WHAT THIS TASK INVOLVES: Show every line of the data that includes the word "handle".

━━━ THE RECORDS

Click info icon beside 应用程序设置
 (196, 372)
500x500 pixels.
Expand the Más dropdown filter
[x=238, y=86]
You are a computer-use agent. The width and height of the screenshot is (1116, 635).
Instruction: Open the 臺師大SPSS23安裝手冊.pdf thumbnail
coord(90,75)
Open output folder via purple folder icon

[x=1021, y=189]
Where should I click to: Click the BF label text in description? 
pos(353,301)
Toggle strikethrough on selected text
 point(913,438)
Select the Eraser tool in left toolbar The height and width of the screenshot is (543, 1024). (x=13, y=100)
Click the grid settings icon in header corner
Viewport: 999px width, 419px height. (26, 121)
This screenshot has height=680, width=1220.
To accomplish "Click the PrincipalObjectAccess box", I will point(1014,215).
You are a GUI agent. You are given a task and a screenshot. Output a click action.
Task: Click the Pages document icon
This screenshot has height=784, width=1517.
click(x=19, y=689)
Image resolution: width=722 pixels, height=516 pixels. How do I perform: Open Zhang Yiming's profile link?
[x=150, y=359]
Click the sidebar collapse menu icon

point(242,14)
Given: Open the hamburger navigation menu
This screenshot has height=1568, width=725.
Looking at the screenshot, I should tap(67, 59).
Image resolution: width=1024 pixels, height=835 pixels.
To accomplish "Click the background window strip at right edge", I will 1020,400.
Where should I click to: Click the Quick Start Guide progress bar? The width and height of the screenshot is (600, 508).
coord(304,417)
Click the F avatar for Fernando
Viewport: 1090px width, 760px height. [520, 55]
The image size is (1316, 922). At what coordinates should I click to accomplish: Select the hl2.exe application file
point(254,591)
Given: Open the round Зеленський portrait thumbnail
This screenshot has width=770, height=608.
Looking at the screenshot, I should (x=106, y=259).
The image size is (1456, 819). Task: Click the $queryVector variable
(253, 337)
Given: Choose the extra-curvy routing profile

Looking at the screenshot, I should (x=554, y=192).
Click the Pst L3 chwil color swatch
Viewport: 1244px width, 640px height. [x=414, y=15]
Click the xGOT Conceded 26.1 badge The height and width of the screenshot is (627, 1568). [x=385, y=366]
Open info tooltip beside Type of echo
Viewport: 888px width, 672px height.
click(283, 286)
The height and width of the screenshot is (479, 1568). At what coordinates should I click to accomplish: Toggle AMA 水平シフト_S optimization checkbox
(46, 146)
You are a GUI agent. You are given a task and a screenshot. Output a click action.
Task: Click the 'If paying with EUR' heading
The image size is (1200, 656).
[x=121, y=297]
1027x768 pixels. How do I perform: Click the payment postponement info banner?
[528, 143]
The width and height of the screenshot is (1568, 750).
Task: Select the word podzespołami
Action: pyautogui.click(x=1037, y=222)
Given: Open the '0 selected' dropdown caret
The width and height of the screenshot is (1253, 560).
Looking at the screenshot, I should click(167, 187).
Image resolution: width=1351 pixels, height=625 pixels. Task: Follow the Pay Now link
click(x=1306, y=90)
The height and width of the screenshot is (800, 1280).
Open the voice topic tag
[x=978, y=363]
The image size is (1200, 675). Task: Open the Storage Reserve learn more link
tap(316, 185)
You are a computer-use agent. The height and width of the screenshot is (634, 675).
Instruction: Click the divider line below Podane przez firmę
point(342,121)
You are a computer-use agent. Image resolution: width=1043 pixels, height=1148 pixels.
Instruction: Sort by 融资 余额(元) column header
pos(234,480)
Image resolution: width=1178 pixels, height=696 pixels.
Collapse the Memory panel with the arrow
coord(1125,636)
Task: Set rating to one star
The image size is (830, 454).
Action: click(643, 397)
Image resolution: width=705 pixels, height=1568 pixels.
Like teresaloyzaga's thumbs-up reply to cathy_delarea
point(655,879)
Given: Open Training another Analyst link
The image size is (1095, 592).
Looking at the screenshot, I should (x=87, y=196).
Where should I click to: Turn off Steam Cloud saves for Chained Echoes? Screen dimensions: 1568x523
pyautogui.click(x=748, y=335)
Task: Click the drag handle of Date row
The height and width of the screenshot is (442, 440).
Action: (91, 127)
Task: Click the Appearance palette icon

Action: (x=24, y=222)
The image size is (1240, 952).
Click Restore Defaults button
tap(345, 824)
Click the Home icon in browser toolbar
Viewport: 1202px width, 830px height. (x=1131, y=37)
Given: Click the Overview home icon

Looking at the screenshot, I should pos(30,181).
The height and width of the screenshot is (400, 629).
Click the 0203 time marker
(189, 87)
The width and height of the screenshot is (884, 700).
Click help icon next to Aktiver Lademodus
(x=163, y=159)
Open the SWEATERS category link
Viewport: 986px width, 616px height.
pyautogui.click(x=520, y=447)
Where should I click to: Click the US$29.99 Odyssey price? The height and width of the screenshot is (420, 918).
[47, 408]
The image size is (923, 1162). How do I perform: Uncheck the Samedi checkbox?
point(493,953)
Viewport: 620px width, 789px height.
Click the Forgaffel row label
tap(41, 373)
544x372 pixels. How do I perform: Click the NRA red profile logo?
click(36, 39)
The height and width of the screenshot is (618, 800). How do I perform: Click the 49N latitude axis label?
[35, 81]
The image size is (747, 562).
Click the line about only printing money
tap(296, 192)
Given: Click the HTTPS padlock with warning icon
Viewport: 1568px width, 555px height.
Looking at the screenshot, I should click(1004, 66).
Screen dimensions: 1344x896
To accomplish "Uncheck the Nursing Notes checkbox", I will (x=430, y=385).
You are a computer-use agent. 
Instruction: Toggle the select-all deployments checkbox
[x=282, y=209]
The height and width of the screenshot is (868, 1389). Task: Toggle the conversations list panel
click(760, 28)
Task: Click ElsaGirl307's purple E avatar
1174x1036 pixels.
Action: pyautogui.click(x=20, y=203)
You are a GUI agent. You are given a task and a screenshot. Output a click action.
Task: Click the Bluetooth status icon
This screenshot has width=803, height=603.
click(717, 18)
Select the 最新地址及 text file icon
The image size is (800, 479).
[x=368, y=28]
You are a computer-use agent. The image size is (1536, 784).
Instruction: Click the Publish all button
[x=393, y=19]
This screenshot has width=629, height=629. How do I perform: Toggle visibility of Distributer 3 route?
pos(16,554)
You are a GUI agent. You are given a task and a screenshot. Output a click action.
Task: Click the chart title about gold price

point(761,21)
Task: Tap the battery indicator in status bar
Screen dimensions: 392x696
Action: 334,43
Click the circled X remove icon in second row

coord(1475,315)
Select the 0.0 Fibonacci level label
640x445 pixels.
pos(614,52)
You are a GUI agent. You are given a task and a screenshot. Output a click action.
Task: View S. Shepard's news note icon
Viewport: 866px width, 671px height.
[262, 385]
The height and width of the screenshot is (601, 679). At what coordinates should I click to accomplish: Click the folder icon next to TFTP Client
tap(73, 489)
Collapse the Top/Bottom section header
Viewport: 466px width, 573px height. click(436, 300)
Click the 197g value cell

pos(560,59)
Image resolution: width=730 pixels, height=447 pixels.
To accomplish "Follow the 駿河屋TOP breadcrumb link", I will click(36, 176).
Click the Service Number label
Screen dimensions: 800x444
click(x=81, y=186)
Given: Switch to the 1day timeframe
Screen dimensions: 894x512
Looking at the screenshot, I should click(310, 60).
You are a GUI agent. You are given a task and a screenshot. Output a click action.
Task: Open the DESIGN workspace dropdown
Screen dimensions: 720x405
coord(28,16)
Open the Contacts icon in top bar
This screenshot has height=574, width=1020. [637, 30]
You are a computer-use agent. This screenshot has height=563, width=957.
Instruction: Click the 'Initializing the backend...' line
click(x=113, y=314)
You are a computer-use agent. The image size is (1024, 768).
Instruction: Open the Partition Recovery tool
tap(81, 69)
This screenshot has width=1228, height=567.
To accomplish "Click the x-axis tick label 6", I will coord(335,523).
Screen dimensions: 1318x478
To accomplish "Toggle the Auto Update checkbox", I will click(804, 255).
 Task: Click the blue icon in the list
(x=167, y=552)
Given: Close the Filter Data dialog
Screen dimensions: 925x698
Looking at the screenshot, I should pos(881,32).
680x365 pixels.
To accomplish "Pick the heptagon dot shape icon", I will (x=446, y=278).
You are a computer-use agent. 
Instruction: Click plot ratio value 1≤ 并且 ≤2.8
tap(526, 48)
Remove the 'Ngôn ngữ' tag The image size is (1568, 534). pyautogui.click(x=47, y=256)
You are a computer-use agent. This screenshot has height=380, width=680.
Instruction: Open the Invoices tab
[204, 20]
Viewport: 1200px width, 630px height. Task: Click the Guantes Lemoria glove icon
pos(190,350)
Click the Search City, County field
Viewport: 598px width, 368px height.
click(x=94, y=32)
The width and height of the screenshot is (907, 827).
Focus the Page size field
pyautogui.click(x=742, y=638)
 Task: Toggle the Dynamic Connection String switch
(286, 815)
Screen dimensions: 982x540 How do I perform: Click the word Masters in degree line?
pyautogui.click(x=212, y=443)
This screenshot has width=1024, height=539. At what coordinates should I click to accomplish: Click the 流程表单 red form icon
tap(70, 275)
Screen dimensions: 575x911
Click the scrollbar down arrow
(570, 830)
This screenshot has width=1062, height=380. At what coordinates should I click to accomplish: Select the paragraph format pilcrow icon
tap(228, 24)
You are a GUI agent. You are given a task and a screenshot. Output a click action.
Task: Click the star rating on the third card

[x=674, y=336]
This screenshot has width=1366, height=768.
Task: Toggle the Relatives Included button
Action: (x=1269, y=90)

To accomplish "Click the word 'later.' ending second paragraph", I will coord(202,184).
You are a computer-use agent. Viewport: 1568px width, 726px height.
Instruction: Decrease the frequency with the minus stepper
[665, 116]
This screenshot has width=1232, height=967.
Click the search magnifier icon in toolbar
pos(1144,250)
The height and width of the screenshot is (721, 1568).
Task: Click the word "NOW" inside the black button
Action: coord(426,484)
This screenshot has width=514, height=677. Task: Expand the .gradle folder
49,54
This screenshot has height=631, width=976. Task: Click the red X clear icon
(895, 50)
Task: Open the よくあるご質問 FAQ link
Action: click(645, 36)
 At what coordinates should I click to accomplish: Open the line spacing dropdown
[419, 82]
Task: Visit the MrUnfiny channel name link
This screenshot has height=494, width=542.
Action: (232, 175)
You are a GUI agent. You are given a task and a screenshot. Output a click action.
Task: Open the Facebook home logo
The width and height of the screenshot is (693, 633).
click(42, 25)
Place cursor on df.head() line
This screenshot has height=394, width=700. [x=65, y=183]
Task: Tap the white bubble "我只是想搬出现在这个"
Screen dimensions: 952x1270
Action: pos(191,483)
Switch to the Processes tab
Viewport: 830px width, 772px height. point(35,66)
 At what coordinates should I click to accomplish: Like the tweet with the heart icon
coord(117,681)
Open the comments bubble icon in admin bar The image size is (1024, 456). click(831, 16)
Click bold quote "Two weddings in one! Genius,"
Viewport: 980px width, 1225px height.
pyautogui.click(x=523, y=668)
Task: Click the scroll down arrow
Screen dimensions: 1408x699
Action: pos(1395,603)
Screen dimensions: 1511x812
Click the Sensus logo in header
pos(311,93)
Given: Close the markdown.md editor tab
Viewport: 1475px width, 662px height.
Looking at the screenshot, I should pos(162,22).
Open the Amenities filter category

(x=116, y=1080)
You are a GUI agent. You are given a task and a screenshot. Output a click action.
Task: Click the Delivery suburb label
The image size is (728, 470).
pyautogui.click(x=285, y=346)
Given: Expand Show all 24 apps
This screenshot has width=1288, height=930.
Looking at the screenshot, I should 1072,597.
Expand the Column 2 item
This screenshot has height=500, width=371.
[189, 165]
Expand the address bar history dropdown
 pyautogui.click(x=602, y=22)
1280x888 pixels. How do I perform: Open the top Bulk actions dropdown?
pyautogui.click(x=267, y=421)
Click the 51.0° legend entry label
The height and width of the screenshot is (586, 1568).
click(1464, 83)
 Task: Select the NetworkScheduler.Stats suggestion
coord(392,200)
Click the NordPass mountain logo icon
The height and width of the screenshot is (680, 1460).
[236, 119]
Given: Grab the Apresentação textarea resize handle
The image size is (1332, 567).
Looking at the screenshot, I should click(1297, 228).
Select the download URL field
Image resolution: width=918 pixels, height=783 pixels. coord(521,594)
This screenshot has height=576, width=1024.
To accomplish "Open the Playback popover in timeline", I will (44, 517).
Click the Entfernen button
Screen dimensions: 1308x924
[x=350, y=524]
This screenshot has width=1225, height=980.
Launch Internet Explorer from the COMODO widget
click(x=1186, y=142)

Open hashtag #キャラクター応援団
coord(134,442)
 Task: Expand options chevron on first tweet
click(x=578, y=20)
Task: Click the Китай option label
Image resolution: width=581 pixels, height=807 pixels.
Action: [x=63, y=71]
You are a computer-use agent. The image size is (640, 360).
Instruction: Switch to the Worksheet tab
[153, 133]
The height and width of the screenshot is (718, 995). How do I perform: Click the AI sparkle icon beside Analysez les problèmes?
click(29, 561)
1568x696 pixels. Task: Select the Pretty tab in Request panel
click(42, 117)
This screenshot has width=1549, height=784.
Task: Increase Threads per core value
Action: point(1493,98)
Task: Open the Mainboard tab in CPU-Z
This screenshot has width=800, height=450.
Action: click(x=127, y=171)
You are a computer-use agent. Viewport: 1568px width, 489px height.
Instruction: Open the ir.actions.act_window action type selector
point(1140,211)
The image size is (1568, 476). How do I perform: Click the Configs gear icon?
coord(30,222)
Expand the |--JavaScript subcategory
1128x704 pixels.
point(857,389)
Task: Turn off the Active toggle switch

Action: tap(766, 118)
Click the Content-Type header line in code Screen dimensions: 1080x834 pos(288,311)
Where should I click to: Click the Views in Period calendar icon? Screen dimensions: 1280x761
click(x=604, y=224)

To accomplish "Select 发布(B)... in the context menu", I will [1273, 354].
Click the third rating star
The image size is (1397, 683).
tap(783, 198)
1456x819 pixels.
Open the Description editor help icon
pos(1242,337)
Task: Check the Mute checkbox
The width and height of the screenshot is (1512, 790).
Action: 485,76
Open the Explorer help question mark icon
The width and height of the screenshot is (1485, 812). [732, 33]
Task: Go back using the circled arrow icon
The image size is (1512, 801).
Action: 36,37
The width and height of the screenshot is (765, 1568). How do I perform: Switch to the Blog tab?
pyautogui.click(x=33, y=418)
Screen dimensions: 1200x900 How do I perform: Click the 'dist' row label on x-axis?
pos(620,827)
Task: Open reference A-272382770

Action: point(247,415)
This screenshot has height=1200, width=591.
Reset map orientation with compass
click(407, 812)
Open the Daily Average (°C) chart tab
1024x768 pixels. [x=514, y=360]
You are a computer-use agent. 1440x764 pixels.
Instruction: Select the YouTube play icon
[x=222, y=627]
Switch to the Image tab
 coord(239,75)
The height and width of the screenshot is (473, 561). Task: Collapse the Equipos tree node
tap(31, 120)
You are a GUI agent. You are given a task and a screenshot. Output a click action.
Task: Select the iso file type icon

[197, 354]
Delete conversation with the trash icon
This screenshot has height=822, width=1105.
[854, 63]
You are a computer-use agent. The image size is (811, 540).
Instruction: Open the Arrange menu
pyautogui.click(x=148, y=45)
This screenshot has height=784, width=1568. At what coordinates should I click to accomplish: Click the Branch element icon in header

━━━━━━

RESPONSE BOX:
Task: Click the drag handle of Date row
Given: Grab the Apresentação textarea resize handle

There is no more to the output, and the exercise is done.